The most credible argument for Morris-style politics is half-a-loaf pragmatism: sure,
you can stand by your beliefs in their purest form, but then you'll lose, and the policies
that result will be worse than compromise. But Morris doesn't make this argument. As one
proceeds through this small sausage of a book, it becomes horrifyingly clear that Morris
believes his kind of politics is idealism because he cannot even conceive of any purpose
for governing beyond power as an end in itself.
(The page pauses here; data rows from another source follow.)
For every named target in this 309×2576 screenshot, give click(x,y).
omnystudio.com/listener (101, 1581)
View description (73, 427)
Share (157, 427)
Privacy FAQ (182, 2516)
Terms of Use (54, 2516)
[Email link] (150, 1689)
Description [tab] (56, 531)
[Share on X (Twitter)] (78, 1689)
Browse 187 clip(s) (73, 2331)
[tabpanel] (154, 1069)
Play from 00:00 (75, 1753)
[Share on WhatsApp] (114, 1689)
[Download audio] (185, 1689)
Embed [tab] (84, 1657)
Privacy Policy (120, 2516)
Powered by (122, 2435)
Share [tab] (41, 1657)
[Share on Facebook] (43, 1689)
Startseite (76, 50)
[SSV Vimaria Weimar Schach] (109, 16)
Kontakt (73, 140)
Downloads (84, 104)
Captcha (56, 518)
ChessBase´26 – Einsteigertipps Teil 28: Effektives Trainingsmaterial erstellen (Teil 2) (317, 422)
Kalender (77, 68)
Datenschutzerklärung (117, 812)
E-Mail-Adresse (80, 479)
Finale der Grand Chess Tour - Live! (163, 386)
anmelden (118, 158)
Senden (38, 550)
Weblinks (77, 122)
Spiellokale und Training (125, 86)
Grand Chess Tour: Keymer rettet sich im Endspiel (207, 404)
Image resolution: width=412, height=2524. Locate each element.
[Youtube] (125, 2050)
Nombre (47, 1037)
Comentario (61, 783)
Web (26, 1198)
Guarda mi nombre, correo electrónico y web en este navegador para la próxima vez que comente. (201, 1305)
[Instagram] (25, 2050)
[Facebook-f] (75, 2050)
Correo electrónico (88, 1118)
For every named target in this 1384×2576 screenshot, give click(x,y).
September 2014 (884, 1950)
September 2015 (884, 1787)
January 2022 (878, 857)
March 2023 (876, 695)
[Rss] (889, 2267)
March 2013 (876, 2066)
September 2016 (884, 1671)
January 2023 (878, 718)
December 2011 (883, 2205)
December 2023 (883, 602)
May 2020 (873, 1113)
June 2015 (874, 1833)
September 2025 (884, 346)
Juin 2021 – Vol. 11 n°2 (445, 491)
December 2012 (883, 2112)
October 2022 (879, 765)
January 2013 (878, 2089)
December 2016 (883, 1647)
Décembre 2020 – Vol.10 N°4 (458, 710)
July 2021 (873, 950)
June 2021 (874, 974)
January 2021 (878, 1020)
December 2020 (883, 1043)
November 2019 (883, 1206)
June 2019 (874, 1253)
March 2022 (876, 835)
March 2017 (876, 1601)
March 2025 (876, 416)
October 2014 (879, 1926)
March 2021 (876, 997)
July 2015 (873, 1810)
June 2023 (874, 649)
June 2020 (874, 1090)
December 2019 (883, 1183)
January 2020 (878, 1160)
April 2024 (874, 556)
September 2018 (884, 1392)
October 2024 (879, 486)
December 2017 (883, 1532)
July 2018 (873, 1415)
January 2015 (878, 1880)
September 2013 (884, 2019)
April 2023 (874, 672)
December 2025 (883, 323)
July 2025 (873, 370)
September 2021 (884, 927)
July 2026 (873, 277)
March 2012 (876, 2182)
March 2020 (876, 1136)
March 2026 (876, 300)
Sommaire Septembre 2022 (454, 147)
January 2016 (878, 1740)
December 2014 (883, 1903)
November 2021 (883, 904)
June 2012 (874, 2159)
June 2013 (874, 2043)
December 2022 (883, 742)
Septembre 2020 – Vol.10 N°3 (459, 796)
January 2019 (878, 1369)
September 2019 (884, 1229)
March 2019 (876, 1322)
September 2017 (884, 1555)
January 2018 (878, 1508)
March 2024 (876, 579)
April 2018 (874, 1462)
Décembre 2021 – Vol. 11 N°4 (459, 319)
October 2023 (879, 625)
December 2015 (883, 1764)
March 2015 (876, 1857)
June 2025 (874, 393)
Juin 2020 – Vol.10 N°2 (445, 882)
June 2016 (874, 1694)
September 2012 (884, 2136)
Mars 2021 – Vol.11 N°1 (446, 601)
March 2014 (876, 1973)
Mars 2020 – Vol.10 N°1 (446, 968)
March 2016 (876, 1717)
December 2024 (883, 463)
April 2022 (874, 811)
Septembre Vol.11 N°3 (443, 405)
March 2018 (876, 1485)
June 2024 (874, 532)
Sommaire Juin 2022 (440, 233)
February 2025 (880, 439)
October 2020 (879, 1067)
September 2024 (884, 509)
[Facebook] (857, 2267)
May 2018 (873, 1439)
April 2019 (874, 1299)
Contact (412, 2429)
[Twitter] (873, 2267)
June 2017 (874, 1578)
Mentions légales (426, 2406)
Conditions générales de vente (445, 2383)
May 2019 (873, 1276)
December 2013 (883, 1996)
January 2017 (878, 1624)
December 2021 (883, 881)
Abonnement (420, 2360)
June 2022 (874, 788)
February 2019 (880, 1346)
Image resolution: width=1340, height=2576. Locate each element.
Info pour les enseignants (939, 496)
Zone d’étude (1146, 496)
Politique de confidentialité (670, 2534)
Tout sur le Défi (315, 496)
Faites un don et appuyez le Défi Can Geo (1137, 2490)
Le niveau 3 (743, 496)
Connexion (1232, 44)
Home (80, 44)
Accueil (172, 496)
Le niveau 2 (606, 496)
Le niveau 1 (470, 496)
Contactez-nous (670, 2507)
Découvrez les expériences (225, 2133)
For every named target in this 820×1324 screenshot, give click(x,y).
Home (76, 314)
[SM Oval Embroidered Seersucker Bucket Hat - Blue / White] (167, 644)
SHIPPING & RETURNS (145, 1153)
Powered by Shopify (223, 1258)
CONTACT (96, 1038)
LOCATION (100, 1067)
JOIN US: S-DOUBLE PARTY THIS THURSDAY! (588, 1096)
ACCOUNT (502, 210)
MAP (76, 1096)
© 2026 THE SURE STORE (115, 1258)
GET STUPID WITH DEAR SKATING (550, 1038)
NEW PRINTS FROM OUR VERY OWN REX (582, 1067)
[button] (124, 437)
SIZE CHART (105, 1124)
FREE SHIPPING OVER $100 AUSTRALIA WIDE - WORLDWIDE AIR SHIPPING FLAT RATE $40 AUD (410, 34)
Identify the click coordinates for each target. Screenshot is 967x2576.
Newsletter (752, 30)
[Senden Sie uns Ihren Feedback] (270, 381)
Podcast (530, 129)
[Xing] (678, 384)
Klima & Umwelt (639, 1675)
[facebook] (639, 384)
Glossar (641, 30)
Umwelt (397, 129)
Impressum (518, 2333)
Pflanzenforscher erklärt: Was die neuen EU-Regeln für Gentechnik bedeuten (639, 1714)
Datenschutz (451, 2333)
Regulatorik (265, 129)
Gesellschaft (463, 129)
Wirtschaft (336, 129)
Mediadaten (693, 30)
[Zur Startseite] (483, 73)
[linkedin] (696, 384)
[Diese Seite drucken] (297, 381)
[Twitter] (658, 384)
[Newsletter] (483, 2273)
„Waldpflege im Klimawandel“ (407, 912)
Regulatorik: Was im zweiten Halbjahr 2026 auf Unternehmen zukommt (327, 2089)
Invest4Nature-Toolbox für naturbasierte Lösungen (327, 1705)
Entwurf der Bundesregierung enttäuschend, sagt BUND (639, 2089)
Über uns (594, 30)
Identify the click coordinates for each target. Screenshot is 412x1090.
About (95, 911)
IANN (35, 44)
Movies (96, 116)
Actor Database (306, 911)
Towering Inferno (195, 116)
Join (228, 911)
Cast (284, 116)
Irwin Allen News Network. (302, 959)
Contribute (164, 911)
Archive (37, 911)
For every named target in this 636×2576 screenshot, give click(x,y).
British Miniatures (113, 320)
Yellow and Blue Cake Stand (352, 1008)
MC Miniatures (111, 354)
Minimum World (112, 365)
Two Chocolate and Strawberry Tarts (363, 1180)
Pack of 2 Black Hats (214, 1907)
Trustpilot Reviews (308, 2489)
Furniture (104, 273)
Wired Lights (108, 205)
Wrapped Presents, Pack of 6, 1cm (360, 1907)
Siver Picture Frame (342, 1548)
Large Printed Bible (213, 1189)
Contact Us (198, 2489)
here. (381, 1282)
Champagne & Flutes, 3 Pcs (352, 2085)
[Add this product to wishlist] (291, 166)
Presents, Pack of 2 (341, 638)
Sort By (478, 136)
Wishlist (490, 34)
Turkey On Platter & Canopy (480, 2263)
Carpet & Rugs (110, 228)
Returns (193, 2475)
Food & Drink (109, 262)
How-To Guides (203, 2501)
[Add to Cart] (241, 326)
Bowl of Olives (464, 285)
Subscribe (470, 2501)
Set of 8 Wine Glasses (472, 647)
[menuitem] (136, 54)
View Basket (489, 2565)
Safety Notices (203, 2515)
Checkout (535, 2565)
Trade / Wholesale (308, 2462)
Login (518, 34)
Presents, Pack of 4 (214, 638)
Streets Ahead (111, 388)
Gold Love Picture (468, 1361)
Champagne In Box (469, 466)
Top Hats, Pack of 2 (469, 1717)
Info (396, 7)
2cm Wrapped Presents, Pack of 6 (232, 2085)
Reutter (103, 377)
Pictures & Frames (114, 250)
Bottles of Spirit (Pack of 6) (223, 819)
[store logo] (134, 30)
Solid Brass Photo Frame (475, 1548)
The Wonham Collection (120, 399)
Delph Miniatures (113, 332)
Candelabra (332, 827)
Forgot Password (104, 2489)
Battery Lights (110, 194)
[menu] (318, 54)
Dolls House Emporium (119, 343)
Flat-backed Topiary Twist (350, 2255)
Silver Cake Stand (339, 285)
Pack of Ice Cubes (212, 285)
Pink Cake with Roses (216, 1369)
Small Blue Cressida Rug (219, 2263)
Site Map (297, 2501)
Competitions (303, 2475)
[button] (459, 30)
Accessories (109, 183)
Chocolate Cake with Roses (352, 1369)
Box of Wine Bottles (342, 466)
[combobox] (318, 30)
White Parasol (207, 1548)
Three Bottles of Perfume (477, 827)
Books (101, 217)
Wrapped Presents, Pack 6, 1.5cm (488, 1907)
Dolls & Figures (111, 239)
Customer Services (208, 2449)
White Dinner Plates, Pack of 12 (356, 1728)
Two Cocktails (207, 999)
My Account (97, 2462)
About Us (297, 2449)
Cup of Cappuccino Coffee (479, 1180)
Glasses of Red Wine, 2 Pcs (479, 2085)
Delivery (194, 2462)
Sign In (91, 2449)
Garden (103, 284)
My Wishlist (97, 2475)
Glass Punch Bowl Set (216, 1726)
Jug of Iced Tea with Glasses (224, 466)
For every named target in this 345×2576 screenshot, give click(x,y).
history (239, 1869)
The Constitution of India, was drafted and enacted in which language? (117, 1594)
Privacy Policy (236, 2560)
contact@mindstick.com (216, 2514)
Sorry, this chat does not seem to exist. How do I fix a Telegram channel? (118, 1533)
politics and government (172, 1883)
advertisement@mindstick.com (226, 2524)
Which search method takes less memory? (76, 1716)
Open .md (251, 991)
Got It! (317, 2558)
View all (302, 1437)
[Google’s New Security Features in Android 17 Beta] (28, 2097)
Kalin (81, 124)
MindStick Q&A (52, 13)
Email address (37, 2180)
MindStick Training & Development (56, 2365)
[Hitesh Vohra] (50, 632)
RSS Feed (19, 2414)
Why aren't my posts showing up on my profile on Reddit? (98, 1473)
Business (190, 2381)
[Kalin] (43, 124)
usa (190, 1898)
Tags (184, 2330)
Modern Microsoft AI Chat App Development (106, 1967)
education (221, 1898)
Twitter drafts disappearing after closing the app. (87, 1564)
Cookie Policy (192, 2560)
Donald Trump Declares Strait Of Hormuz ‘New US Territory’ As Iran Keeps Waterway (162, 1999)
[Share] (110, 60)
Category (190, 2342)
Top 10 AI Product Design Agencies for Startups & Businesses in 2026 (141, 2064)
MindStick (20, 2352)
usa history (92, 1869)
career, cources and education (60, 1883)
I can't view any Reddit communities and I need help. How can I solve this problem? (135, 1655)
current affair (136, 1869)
He is not writing against the conventional
notion of idealism; rather, he is writing in complete ignorance of it.
A good deal of the book is taken up with Morris's rage at the economists and wonks
within the White House who battled with him to shape Clinton's policies. It is easy to see
why such people infuriated Morris; arguments about the merits of policy seem to baffle
him. A longstanding goal during his tenure as Clinton's advisor was to cut the tax on
capital gains: this, Morris believed, would bolster Clinton's tax-cutting credentials and
allow a deal with congressional Republicans. In the end, that's what happened -- in the
form of the 1997 budget deal -- but only after a (to Morris) annoyingly protracted
internal debate. "Liberals argued that it was important to maintain the [capital
gains] tax," he recalled in his memoir Behind the Oval Office: Getting Reelected
Against All Odds, "but I never really grasped why."
In Morris's telling of his White House tenure, he is constantly brainstorming brilliant
new policy innovations, only to be assailed with pointless objections by number-crunching
bureaucrats. The logic of Morris's proposals is supposed to be self-evident -- tax cuts
for the elderly, for instance. (If you reacted to that last one by wondering why tax cuts
for the elderly are justified or how they would work, then you're not thinking like Dick
Morris). You can easily picture some earnest Brookings-type delicately trying to explain
in slow, patient tones some of the programmatic and theoretical barriers to Morris's
latest scheme, and Morris staring back vacantly, as if he were being jabbered at in
Swahili.
Perhaps Morris's greatest triumph has been to win nearly universal acclaim for his
intelligence, even among those who find him morally repugnant -- "a gleeful
genius," as Time puts it. The assumption seems to be that anybody this diabolical
must also be brilliant. Read Dick Morris's books and you'll know better.